Commençons par l’événement de l’année, la fusion Credit Suisse - UBS. Quelles en sont les conséquences selon vous? Qui sont les grands gagnants – et les perdants?

Roman Studer: Le principal perdant est Credit Suisse lui-même. Cet établissement a réalisé un très beau parcours pendant 167 ans, c’est une institution en Suisse – mais en même temps, l’échec est inhérent à toute économie de marché, une défaillance, ça arrive.  

Venons-en aux gagnants. Qui sont-ils dans le private banking?

Nous voyons – et cela aussi, c’est le propre d’une économie de marché – qu’il y a une saine concurrence. Ainsi, d’autres acteurs performants, en particulier les grandes banques privées de Suisse, mais aussi les grandes banques tournées vers le marché intérieur, sont à même d’absorber une partie des activités de Credit Suisse. Mais il est clair que c’est UBS qui en absorbe l’essentiel.

Et qui sont les gagnants dans le corporate banking?

Dans le corporate banking, il me semble que c’est un peu moins clair, même s’il est trop tôt pour se prononcer, n’est-ce pas? Mais, pour l’heure, les grandes banques cantonales tirent leur épingle du jeu, de même que certaines des banques étrangères qui opèrent en Suisse, peuvent bénéficier de cette crise dans une certaine mesure.

Quels sont les effets de la fusion sur la banque de détail en Suisse?

Là aussi, il y a des mouvements en direction des banques à vocation nationale, mais qui n’ont pas été très prononcés jusqu’à présent.

Quelles leçons pouvons-nous tirer du cas Credit Suisse d’un point de vue réglementaire?

Il est important de prendre du recul, parce que le problème est très complexe. Il est très important de commencer par analyser les faits pour pouvoir tirer des conclusions et élaborer des solutions ciblées.

Tout cela a-t-il terni l’image de la place financière suisse?

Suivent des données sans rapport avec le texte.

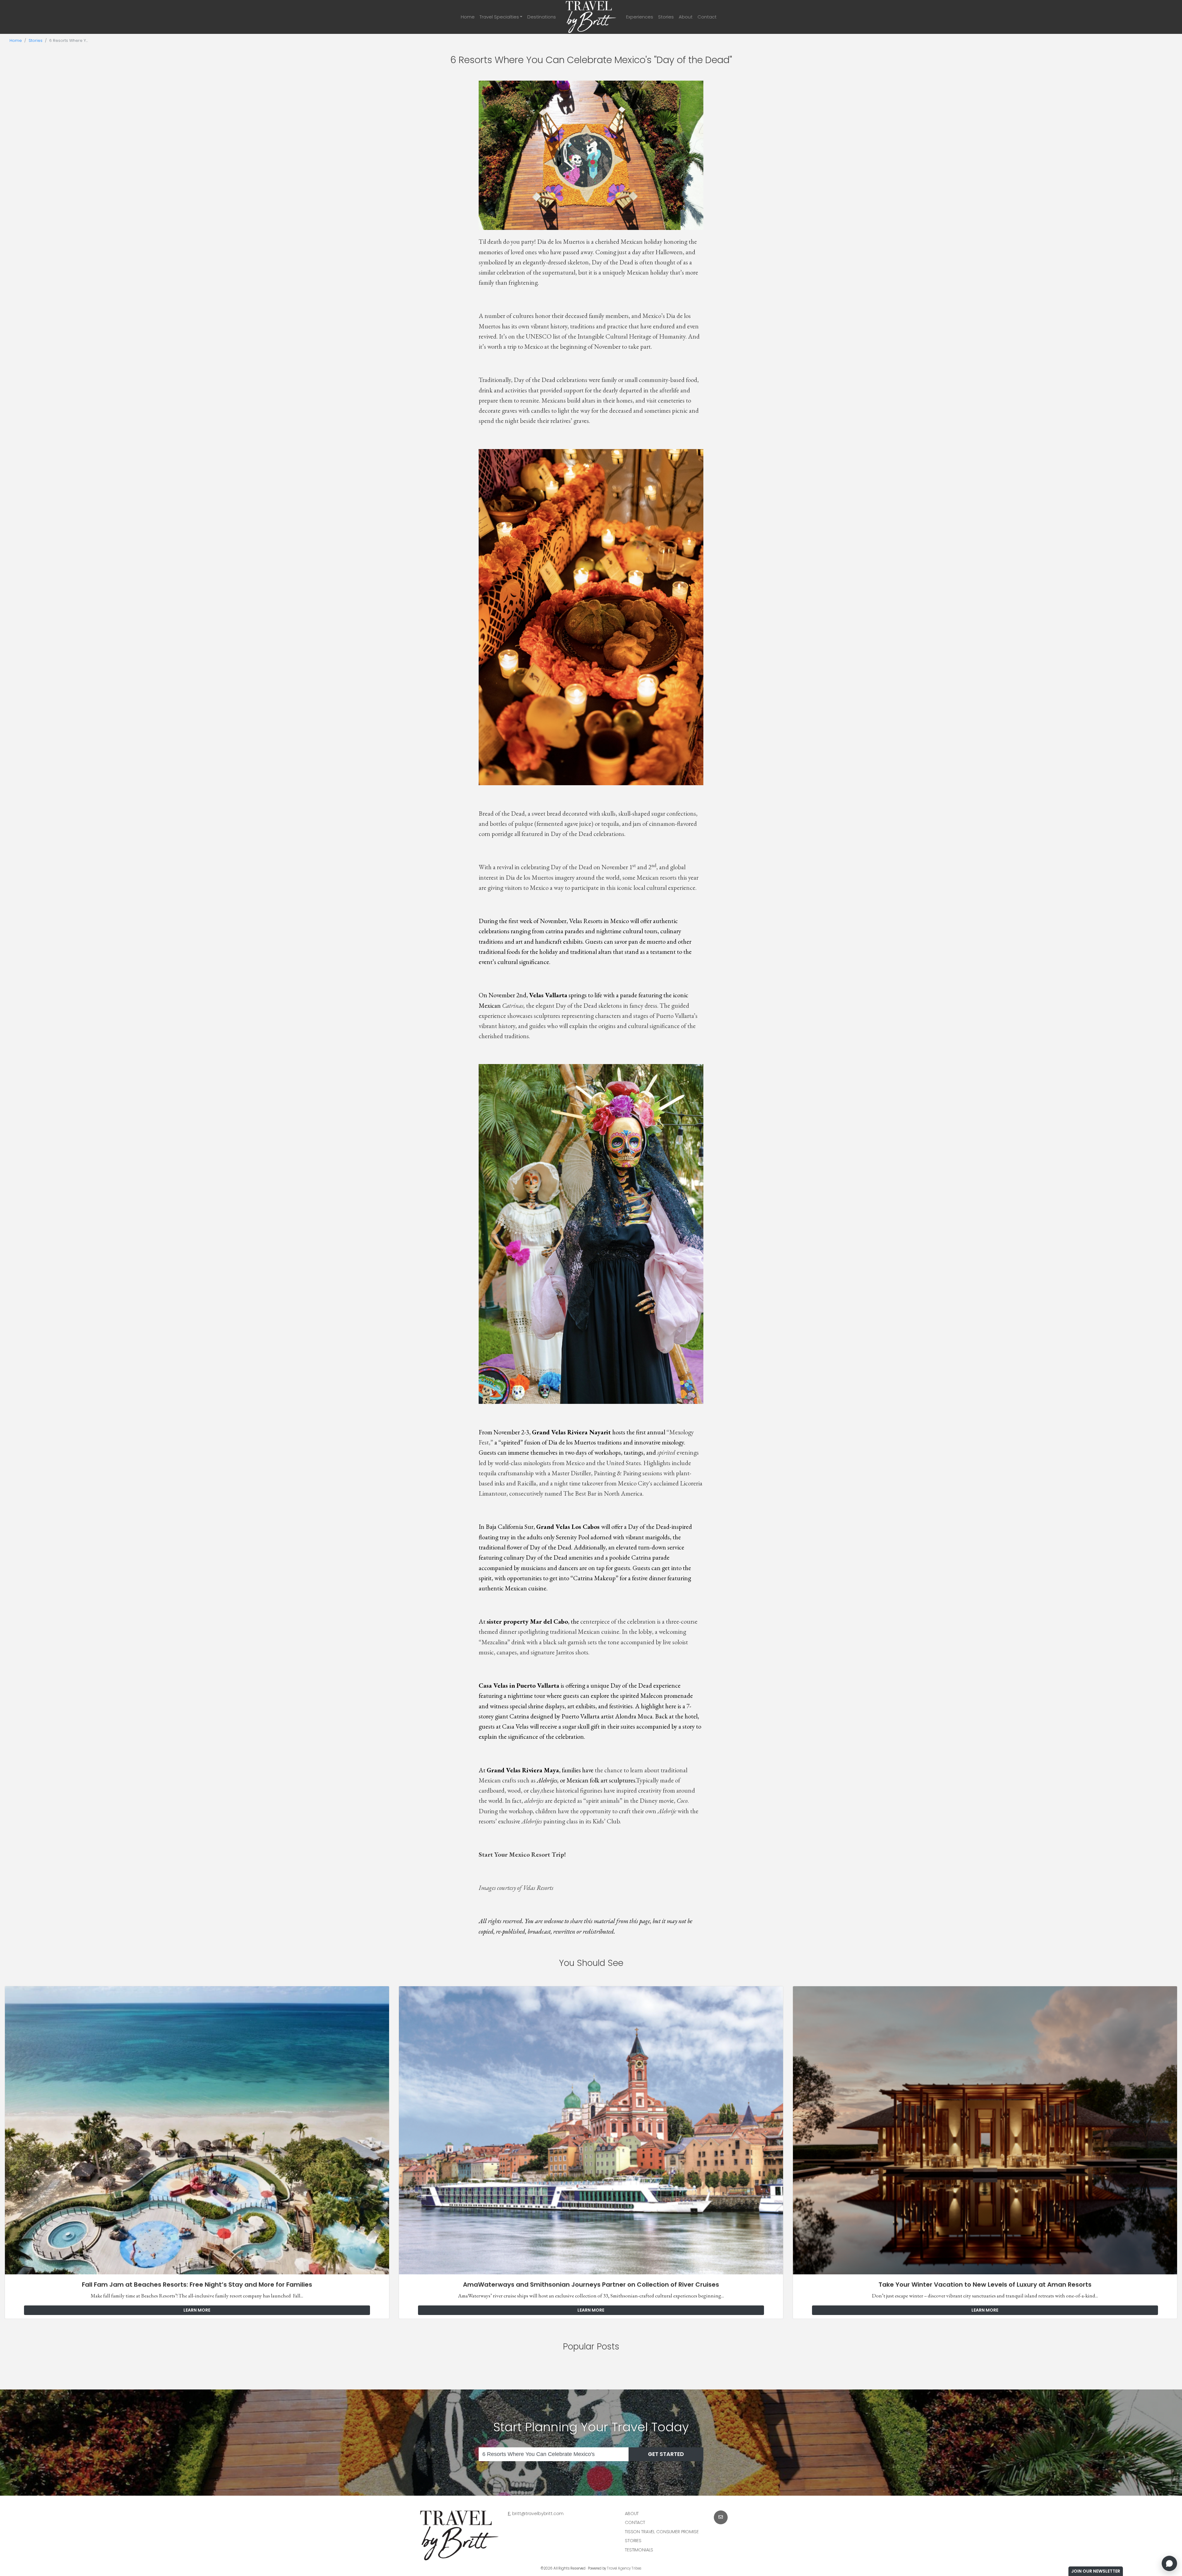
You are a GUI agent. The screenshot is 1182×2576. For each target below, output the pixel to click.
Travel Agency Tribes (624, 2568)
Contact (707, 17)
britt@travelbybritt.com (538, 2513)
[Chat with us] (1169, 2563)
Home (468, 17)
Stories (666, 17)
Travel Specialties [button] (499, 17)
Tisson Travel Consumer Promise (662, 2532)
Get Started (666, 2454)
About (686, 17)
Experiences (639, 17)
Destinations (541, 17)
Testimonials (639, 2550)
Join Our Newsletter (1095, 2571)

Ça ne lui a pas fait une bonne publicité, c’est évident. Et c’était prévisible. Mais le point focal, c’était l’évènement autour de Credit Suisse. Il était très clair que les autres banques étaient stables. Il est très clair aussi aujourd’hui que la réaction a été rapide et a permis de préserver la stabilité. Les critiques se sont exprimées un peu plus fortement en Suisse qu’ailleurs. Nous entendons pourtant dire par beaucoup de régulateurs étrangers, mais aussi par des clientes et des clients, que les Suisses ont réagi très rapidement et très fermement. Ce que l’on observe aussi, c’est que la réputation de la Suisse – la marque «Swiss Banking» – reste très solide.

La place financière suisse subit une certaine pression par rapport aux sanctions et à la fortune des oligarques. Quel est votre point de vue?

A propos des sanctions contre la Russie, il est important de dire que les banques suisses, comme d’autres banques et d’autres secteurs, exerçaient légalement leurs activités avec la clientèle russe avant la guerre, en conformité avec toutes les règles et réglementations. Depuis la guerre, bien sûr, ces règles et réglementations – y compris en matière de sanctions – ont radicalement changé, et à juste titre. Les banques suisses appliquent les sanctions fermement, avec une grande rigueur. Par ailleurs, s’agissant de la clientèle russe non visée par des sanctions, nous voyons que la propension au risque des banques suisses est plutôt faible par rapport à ce qui se passe sur d’autres places financières, dont beaucoup d’ailleurs n’appliquent pas de sanctions. Et le résultat, nous le voyons aussi: le résultat, c’est qu’un volume important d’argent lié à la Russie non soumis à des sanctions a quitté la Suisse.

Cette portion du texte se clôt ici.